家焼肉・晩酌・もつ煮…シーン別の使い分け
コブクロは、食べるシーンによって調理法を変えると魅力が広がります。家焼肉なら、塩とレモンでシンプルに焼いてコリコリ感をダイレクトに楽しむのが王道。晩酌のおつまみには、にんにくや味噌ダレで香ばしく焼けば、ビールやハイボールが進みます。あっさりした部位なので、もつ煮込みや酢もつのように煮込んだり和えたりする料理にも向いており、じっくり煮ればやわらかく仕上がります。がっつり食べたい日は焼き、さっぱりしたい日は酢もつ、と気分で選べるのが淡白なコブクロの強み。読者タイプ別に言えば、内臓ビギナーは塩焼き、酒好きはタレ焼き、ヘルシー志向は下ゆで+ポン酢がおすすめです。
保存は小分け冷凍が基本
コブクロは内臓なので日持ちしません。買ったその日に食べ切るのが理想ですが、余る場合は小分けにして冷凍するのが基本です。1回で使う量ごとにラップで包み、空気を抜いて保存袋に入れて冷凍すると、酸化やにおい移りを抑えられます。使うときは冷蔵庫でゆっくり解凍し、ドリップをふき取ってから下処理・加熱すると食感が保ちやすくなります。注意点として、一度解凍したものの再冷凍は品質も安全面も落ちるので避けましょう。保存期間を過信せず、冷凍でも早めに食べ切るのが安心です。具体的な保存の目安は、状態やパッケージの表示に従うのが確実です。
・ツヤがあり変色・強いにおいのないものを選ぶ
・希少部位なので入荷日を店員に確認するのも有効
・余ったら1回分ずつ小分け冷凍、再冷凍はNG
・解凍は冷蔵庫でゆっくり、ドリップをふき取ってから調理
豚のホルモンをもっと知りたい人は、同じく1頭からわずかしか取れない豚ハラミ・豚サガリの解説もあわせてどうぞ。

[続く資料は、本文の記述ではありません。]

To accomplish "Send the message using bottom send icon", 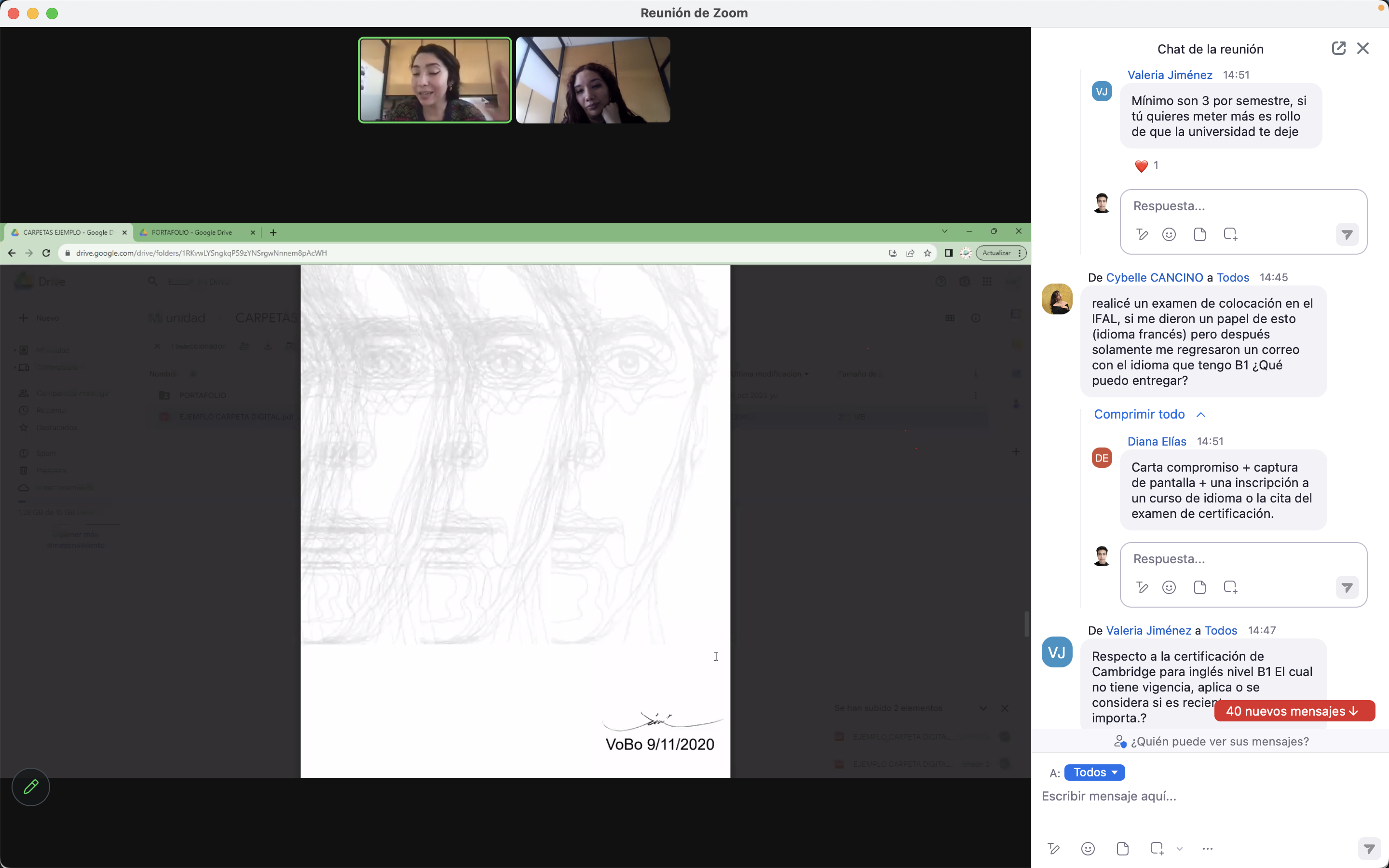I will (1369, 849).
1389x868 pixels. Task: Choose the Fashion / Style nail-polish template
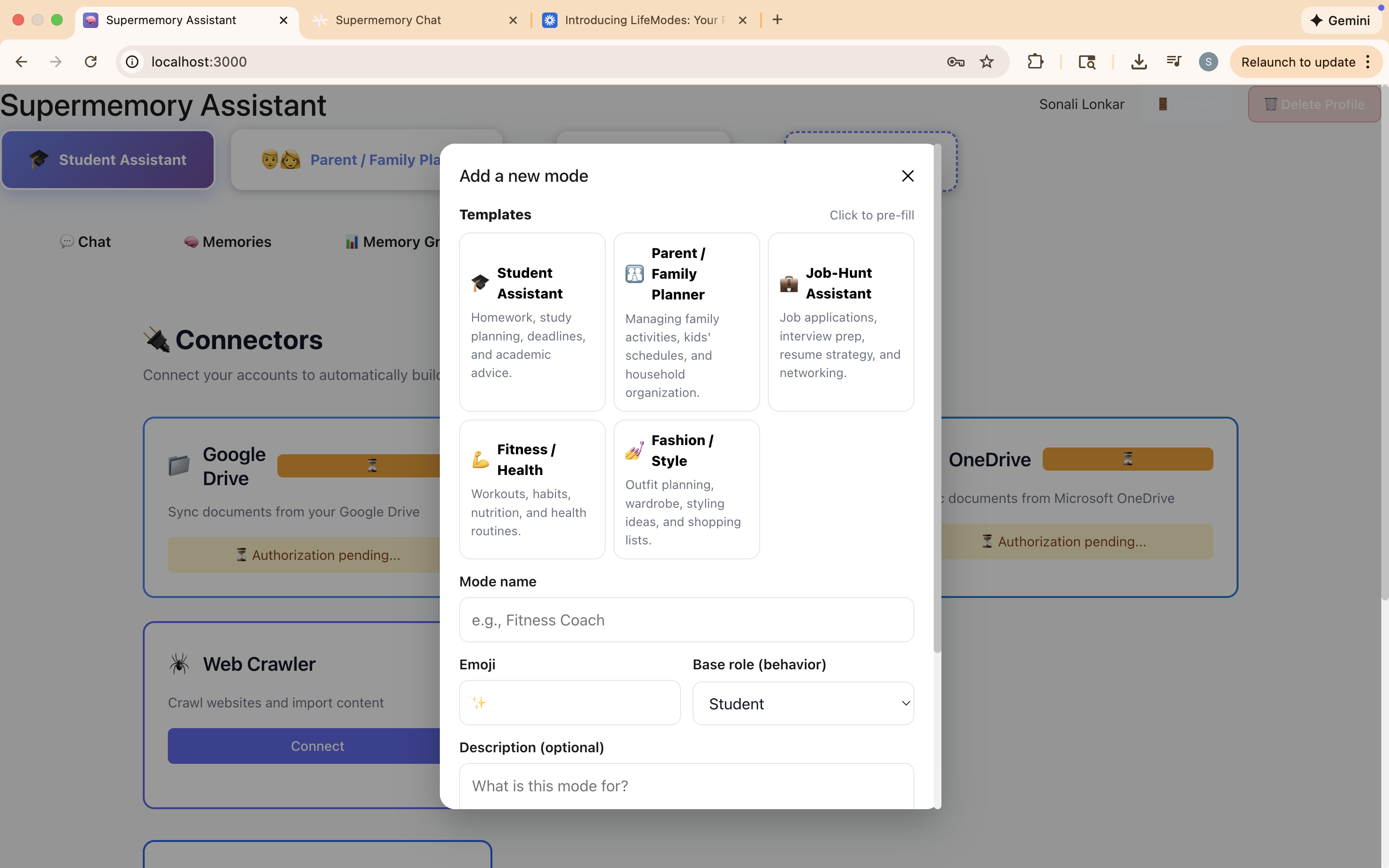(x=686, y=489)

スーパーの精肉コーナーやお肉屋さんのショーケースで、「豚ハラミ」「豚サガリ」というラベルを見かけて、いったいどこの部位なんだろう、と足を止めたことはありませんか…
まとめ|コブクロは子宮のホルモン、低カロリーだけど加熱は必須
コブクロは、名前だけ聞くと身構えてしまいがちですが、正体を知れば「子宮という筋肉質な部位だからコリコリしている」「脂が少ないから低カロリー」と、すべてが理屈でつながる面白い部位です。まずは食べやすい豚コブクロを、下処理をしてから塩とレモンで焼いてみるのが最初の一歩。あっさりした味わいと歯ごたえを、ぜひ体験してみてください。
なお、豚の内臓は生食が禁止されており、中心までしっかり加熱することが必須です。価格や取り扱いは店舗・時期により変わるため、最新情報は各店舗や公式の情報でご確認ください。